Despite the steady fall in accident rates, the number of models out there means training and familiarisation are as crucial as ever when it comes to using MEWPs.
Over the past 20 years, the number of work-at-height-related accidents has fallen.
This has in part been attributed to improved methods of work, better training and education and the introduction of MEWPs.
The risk of accidents, however, remain where contractors choose a MEWP believing this resolves all risk and taking no further action.
The correct process should be to then consider the residual risk that remains from the use of the MEWP, including the training and competence of the operator, those involved with planning and supervising, and those who may be nominated in the rescue plan.
A variety of organisations offer MEWP operator training, with the most common being the IPAF PAL scheme.
When considering training, it’s crucial the operator is trained in the correct category of machine they intend to use.
“Operator training is only one part of the overall plan There are hundreds of different models of machines available to hire”
Following calls for additional operator training, IPAF has also introduced the PAL+ standard, which offers advanced operator training for boom and scissors.
These have been designed for operators working in higher-risk jobs such as steel erection or safety netting where the risks of operator entrapment are higher.
Operator training is only one part of the overall plan. There are hundreds of different models of machines available to hire, so familiarisation for specific models is needed to ensure understanding of the operation and safety characteristics of a machine.

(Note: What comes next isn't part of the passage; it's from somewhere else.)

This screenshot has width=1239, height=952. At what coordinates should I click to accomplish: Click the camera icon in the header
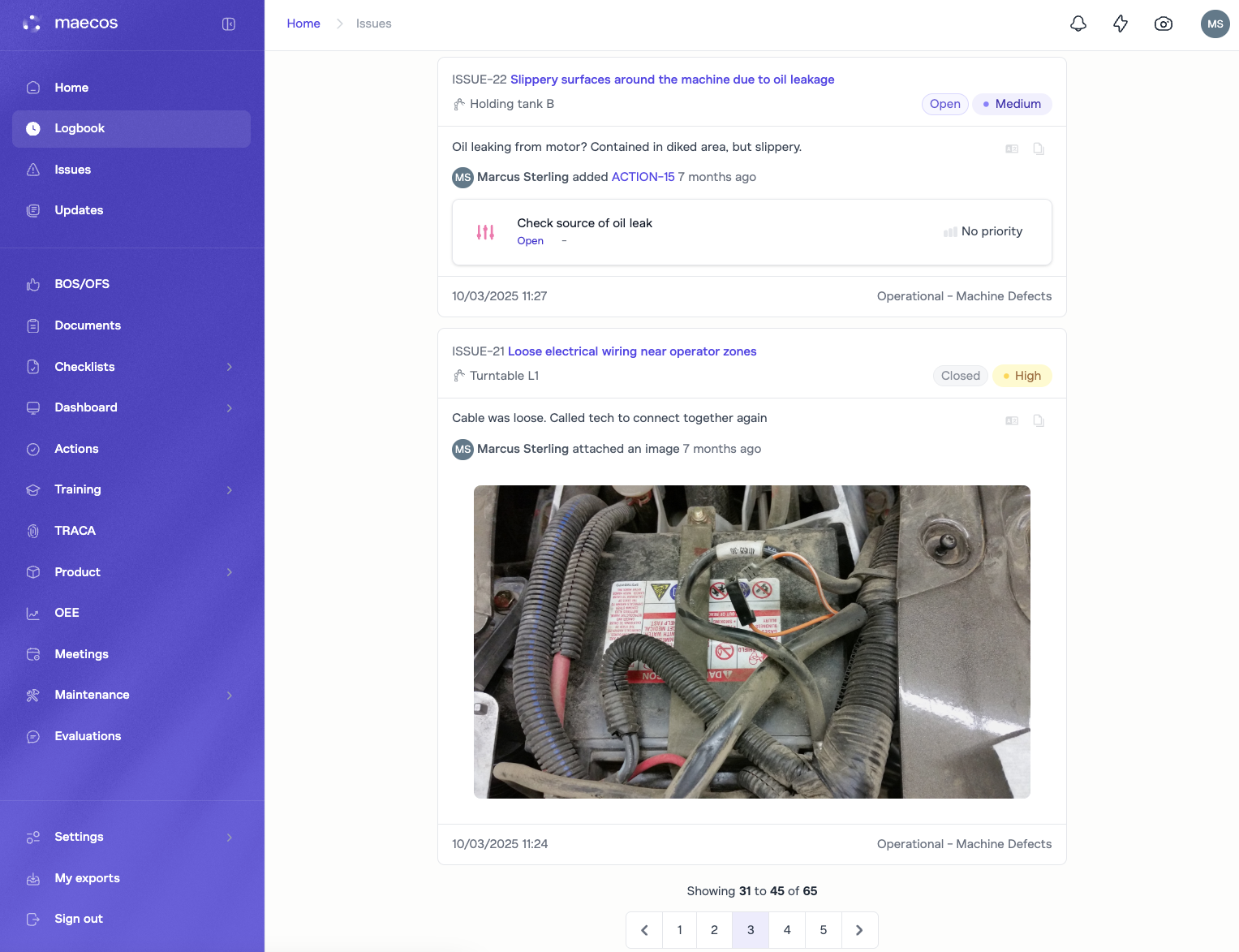[x=1163, y=24]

Familiarisation can take different forms, ranging from hire company familiarisation training, instruction from another competent operator or, in some cases, self-familiarisation.
The type chosen should depend on the complexity of the machine and the operator’s experience.
Confidence is key
Familiarisation should always be undertaken in a safe area prior to work commencing and be of sufficient length to ensure the operator is confident in using the machine safely.
It’s important those nominated in the site rescue plan receive familiarisation in using ground controls. This can sometimes be overlooked and has sadly been a factor in a number of accidents.
Those who plan and put MEWP operators to work should also have the correct level of knowledge to ensure the correct machine has been chosen and the work has been planned, taking into account of all the risks that remain.
IPAF offers a MEWPs for Managers training course tailored to suit these requirements.
Operators working from boom-type MEWPs will generally be required to wear a full body harness and suitable lanyard.
These operators should be trained to correctly wear their harnesses, including pre-use daily user inspections.
Further information and guidance on operator training and the safe use of MEWPs can be found in the recently revised HSE guidance note GIS6, The selection, management and use of MEWPs.